• TASK DETAILS:
Among the entries below, one stretch runs from the line that contains "Voor meer informatie klik hier…. (97, 937)" through the line that contains "sladkoren (212, 197)". Repeat that stretch exactly, ends included, and only that.

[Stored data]

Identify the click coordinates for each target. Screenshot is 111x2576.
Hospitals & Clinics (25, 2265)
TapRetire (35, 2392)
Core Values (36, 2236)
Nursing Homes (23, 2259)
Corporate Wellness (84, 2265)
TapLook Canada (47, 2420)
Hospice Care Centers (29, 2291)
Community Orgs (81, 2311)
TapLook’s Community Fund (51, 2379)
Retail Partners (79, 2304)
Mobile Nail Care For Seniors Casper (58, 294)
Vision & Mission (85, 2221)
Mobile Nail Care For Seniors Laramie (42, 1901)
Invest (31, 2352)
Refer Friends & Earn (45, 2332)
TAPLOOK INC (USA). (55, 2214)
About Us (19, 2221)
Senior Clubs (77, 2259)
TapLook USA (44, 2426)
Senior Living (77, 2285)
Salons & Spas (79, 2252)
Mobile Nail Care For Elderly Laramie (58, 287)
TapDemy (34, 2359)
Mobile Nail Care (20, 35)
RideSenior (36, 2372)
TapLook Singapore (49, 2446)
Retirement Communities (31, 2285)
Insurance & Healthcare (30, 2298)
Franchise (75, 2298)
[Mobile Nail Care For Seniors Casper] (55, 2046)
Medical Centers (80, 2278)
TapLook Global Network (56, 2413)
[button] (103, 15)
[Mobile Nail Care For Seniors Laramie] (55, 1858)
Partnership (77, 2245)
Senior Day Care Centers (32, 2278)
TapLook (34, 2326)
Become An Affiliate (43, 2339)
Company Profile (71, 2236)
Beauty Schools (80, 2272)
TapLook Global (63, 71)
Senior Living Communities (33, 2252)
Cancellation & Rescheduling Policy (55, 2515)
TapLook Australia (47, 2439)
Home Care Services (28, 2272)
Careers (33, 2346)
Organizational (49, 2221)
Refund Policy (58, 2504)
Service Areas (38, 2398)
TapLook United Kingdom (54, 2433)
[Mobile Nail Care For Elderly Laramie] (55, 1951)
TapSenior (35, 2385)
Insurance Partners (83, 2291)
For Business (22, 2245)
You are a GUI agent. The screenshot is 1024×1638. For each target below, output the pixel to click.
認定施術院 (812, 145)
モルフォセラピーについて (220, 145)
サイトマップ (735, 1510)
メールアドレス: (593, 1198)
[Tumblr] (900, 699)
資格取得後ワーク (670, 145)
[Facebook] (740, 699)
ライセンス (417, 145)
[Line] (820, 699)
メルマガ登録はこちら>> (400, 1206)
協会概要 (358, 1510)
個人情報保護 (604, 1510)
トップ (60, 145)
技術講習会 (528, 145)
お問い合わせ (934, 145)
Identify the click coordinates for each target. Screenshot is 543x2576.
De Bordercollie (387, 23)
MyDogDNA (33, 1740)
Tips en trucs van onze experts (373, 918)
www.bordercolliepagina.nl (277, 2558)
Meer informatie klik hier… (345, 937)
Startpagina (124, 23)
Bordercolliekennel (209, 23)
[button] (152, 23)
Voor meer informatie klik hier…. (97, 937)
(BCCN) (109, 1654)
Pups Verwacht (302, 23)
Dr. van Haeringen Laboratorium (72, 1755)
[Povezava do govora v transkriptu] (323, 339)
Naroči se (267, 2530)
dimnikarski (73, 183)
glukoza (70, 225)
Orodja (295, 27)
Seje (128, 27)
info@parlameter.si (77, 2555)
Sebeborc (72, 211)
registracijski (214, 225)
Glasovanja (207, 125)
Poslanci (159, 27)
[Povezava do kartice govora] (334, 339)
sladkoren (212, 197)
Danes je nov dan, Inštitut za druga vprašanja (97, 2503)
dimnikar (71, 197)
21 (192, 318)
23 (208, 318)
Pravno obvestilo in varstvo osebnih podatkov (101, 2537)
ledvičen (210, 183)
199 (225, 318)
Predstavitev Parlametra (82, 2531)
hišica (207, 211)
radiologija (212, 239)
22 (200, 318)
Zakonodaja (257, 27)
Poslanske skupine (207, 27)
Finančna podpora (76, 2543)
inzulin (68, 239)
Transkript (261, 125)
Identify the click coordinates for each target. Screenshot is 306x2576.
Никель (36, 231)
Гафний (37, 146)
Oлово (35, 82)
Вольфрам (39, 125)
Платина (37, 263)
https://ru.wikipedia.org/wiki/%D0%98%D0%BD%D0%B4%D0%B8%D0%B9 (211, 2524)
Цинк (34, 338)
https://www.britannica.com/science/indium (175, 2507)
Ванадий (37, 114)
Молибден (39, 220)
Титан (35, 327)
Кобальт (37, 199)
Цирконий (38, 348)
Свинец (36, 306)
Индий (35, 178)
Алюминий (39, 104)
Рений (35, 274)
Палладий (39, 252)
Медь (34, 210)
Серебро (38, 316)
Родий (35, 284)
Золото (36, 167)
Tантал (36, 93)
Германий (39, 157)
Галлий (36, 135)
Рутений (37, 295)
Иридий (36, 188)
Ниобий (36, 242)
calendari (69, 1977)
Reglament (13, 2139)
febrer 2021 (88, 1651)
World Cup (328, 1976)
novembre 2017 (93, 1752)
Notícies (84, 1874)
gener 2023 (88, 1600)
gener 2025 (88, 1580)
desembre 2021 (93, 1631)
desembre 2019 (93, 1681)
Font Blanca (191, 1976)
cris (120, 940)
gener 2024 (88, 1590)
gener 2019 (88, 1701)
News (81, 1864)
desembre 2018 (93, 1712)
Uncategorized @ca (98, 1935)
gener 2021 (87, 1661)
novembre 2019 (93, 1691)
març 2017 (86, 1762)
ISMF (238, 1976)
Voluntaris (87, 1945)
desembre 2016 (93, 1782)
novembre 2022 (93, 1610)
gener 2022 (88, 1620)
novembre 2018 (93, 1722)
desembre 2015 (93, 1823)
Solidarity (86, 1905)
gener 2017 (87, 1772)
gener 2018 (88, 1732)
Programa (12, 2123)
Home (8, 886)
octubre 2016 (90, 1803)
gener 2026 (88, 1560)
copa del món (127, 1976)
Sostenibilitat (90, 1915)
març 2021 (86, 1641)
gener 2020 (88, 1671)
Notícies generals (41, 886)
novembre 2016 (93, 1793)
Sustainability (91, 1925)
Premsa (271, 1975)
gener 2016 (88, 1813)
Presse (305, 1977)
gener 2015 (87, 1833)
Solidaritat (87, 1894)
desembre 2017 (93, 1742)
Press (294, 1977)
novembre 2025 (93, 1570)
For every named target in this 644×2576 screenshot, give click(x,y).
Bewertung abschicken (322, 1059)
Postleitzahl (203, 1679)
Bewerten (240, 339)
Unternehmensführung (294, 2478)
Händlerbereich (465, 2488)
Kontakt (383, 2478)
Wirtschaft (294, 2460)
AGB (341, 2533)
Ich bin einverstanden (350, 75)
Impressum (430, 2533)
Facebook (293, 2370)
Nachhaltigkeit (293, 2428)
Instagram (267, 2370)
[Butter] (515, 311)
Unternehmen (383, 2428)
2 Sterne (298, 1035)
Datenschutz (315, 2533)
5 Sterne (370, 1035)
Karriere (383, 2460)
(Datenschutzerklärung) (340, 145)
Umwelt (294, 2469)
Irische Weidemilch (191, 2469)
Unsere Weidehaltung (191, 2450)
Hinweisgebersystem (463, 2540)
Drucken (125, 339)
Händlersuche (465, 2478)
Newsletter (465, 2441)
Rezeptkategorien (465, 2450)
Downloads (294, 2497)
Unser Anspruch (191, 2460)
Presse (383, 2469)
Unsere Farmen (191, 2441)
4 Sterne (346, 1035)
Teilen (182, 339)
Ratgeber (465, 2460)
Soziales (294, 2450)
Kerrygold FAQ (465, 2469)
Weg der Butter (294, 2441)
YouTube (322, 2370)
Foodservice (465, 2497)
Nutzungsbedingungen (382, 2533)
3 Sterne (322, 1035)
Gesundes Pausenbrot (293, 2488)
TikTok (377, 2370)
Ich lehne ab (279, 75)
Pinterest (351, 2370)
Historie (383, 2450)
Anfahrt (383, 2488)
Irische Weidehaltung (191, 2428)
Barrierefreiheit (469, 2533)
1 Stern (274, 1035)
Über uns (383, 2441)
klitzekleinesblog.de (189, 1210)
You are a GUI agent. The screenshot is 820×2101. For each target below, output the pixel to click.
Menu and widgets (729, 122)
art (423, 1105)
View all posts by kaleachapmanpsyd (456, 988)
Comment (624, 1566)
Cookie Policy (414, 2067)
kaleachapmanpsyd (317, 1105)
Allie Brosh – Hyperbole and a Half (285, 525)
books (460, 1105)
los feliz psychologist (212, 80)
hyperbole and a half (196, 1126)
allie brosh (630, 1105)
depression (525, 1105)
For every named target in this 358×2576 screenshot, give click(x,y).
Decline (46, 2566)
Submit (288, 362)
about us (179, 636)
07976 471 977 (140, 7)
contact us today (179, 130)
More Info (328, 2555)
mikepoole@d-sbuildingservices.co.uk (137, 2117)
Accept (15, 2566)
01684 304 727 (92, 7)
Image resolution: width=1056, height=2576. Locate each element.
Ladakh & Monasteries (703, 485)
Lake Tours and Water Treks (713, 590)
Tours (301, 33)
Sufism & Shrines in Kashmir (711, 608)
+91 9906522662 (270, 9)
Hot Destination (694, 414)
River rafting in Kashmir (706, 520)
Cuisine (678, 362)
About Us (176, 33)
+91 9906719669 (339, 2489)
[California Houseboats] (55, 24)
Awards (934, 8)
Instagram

• WRITTEN RESPONSE:
Voor meer informatie klik hier…. (97, 937)
(BCCN) (109, 1654)
Pups Verwacht (302, 23)
Dr. van Haeringen Laboratorium (72, 1755)
[Povezava do govora v transkriptu] (323, 339)
Naroči se (267, 2530)
dimnikarski (73, 183)
glukoza (70, 225)
Orodja (295, 27)
Seje (128, 27)
info@parlameter.si (77, 2555)
Sebeborc (72, 211)
registracijski (214, 225)
Glasovanja (207, 125)
Poslanci (159, 27)
[Povezava do kartice govora] (334, 339)
sladkoren (212, 197)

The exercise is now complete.